§ ASSIGNMENT:
Pictures stay out of the copy. Transcribe exactly the lines from the line with "Where should I" through the final line of the records.

§ EXTRACTED RECORDS:
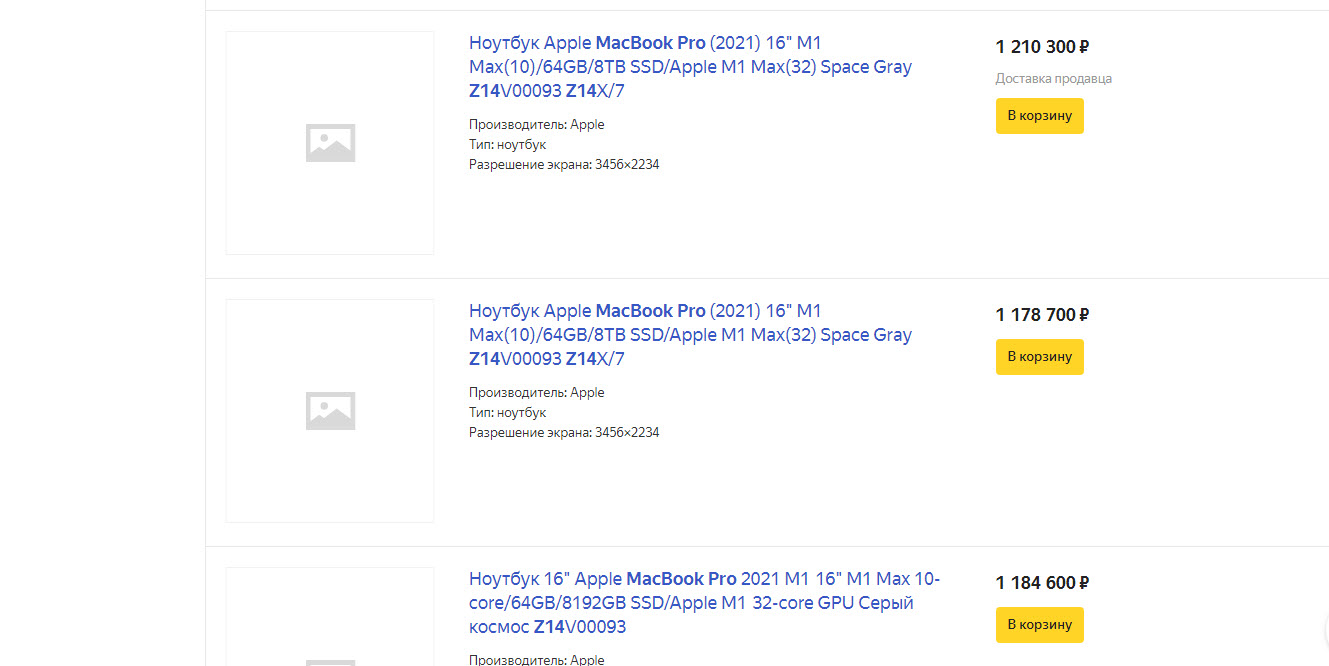Click the 1 210 300 ₽ price
The width and height of the screenshot is (1329, 666).
coord(1042,47)
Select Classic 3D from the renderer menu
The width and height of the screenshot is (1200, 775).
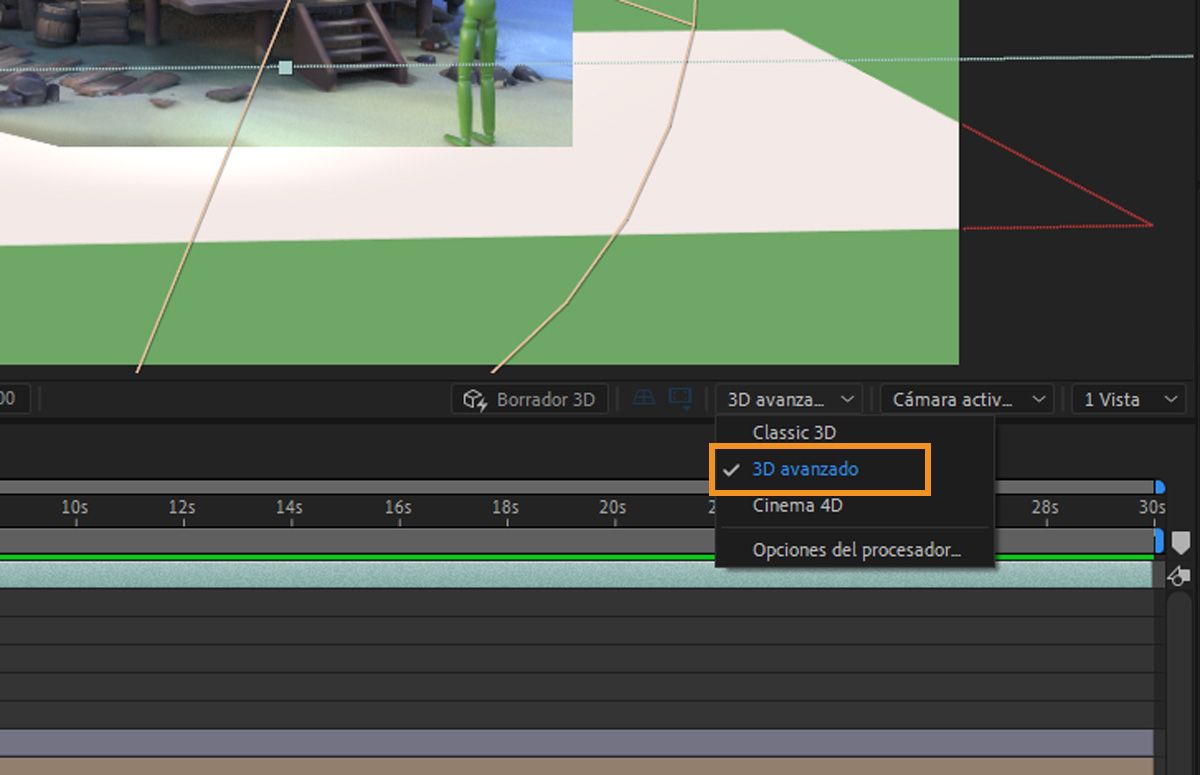tap(793, 432)
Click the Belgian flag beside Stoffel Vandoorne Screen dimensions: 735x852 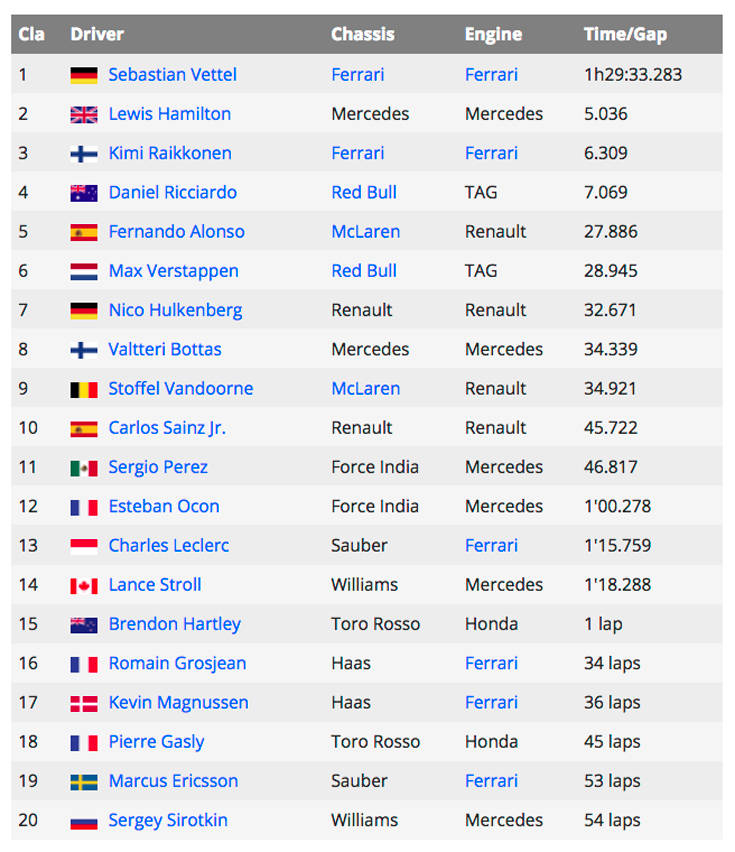click(x=84, y=389)
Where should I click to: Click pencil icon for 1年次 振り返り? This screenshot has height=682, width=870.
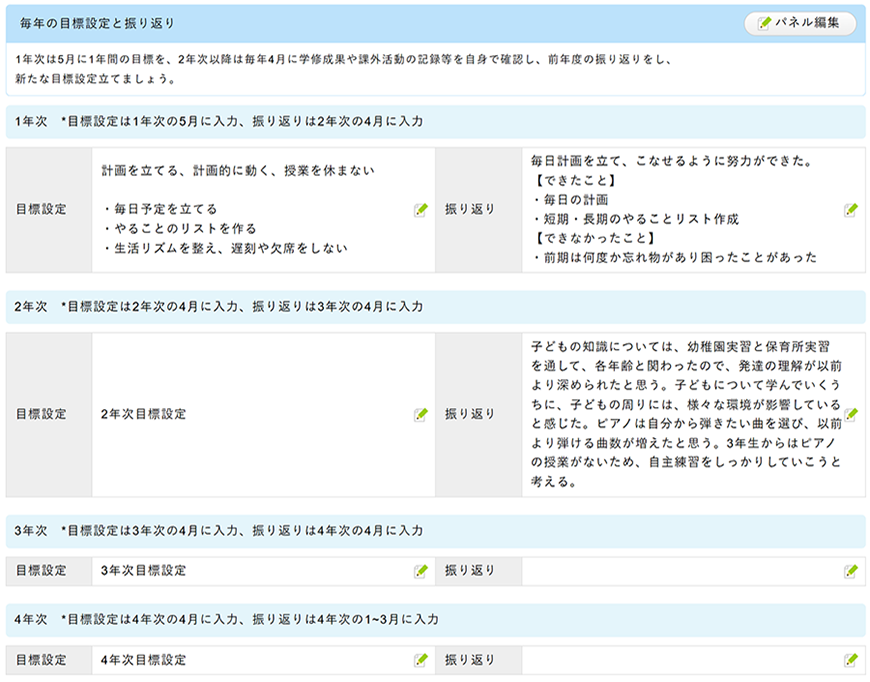coord(851,210)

§ RESULT OF THE TASK:
Where should I click to: Click pencil icon for 1年次 振り返り? This screenshot has height=682, width=870.
coord(851,210)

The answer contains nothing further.